In this study, mean RS was 28 and approximately 70% of patients were classified as being ‘low-risk’, 20% classified as ‘intermediate-risk’ and less than 10% as ‘high-risk’ of recurrence, as stratified by the 12-gene assay. Overall, these results are largely in keeping with previous studies [41, 42], and integrates international data, including patients of various ethnic origins [34,35,36,37]. It is well described that socioeconomic, genetic and racial disparities are factors which may confound results within cancer research and genomic testing [43,44,45]; therefore, consideration for such confounding factors is imperative upon translating these results into clinical practice worldwide.

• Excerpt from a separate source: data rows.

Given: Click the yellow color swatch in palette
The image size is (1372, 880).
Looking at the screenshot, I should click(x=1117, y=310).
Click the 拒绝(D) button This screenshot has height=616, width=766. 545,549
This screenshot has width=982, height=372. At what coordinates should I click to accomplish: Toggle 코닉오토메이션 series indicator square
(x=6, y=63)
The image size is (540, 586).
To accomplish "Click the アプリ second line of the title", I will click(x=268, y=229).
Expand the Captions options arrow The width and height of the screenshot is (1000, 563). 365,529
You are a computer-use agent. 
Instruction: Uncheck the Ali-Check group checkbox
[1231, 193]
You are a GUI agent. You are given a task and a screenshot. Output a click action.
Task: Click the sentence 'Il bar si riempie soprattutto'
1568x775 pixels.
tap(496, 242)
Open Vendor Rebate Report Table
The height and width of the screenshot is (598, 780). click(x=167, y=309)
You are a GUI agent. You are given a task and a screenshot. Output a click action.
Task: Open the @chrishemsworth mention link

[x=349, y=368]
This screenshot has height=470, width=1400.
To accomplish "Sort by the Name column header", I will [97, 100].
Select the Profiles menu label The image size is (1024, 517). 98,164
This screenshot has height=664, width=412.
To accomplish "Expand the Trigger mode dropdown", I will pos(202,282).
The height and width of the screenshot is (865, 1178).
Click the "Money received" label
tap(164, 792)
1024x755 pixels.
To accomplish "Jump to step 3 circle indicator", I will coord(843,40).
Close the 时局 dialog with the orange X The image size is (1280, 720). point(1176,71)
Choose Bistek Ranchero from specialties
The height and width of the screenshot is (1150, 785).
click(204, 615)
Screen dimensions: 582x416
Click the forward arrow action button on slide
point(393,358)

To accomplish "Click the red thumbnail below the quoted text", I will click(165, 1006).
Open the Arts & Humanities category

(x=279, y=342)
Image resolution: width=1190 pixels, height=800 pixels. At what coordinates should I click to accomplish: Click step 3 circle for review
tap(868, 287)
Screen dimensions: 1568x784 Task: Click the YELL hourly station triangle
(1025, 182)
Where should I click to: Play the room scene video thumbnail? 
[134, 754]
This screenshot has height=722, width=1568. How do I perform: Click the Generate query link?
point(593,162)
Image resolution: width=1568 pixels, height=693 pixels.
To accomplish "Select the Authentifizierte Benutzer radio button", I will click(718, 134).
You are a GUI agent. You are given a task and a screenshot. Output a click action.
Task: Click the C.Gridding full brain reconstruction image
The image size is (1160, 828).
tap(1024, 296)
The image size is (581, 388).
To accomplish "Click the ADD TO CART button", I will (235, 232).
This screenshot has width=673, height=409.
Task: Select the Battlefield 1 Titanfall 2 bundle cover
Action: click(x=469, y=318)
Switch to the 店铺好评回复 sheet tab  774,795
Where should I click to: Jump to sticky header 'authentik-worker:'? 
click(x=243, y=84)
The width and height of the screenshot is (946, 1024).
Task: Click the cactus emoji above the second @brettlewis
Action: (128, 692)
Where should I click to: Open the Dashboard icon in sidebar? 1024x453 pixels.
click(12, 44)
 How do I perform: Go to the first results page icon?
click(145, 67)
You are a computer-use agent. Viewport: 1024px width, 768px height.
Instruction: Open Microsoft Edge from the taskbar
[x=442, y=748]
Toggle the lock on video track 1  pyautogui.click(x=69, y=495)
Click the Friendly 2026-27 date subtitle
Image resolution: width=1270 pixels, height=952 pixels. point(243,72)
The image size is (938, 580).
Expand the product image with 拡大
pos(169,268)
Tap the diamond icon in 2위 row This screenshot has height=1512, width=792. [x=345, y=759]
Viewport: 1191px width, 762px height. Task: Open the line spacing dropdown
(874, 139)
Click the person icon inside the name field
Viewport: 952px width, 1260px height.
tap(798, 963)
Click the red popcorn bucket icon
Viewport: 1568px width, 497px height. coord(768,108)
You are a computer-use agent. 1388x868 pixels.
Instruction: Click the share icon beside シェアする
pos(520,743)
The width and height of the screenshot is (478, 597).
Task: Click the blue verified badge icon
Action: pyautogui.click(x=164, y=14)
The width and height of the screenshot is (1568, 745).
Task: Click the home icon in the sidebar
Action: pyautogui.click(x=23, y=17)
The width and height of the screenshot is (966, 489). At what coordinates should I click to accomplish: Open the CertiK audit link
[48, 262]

This study is subject to certain unavoidable limitations. Firstly, while the RS assay has become embedded into contemporary management of breast and prostate cancers, its adoption into the management of colonic carcinoma has been less robust, potentially limiting the impact of these results in clinical practice. Secondly, of the four included studies, just two were of retrospective design, inferring the inherent risks of ascertainment, selection and confounding biases [34, 35]. These factors inevitably and uncontrollably limit the results of this study. Thirdly, the current analysis only included 6.8% of patients classified as ‘high-risk’ (56/776). Although this is consistent with previously published data [41, 42], other analyses have previously illustrated a higher proportion of ‘high-risk’ patients, for which discordance rates with tumour board decisions are not quantified. Fourthly, it is important to note the direct and indirect conflict of interests reported between authors of all included studies and the Genomic Health Inc. who develop the RS assay. This inevitably limits the transparency and robustness of the results yielded in this study. Finally, and most importantly, this analysis fails evaluate the long-term oncological implications of the discordant decisions observed between the RS and tumour board; these results will require thorough interrogation in a prospective fashion prior to implementation as standard of care in conventional colonic carcinoma management. Despite these limitations, the authors wish to reiterate that this analysis is the largest providing real world data comparing outcomes following 12-gene expression assay characterisation and tumour board decisions regarding adjuvant chemotherapy in the setting of stage II/III colonic carcinoma.

In conclusion, this systematic review and meta-analysis of current evidence illustrates the value in the 12-gene expression assay to guide therapeutic decision making when compared to that of international tumour boards. This is evident as using this molecular signature refutes the treatment decisions of the tumour board in 25% of cases, with 75% of these discordant decisions resulting in the omission of adjuvant chemotherapy. Overall, these results suggest there is a proportion of patients with colonic carcinoma which may be currently overtreated with limited oncological benefit. Thus, further prospective validation of 12-gene expression assay in colon cancer is warranted to ensure the individualization of adjuvant chemotherapy decision making.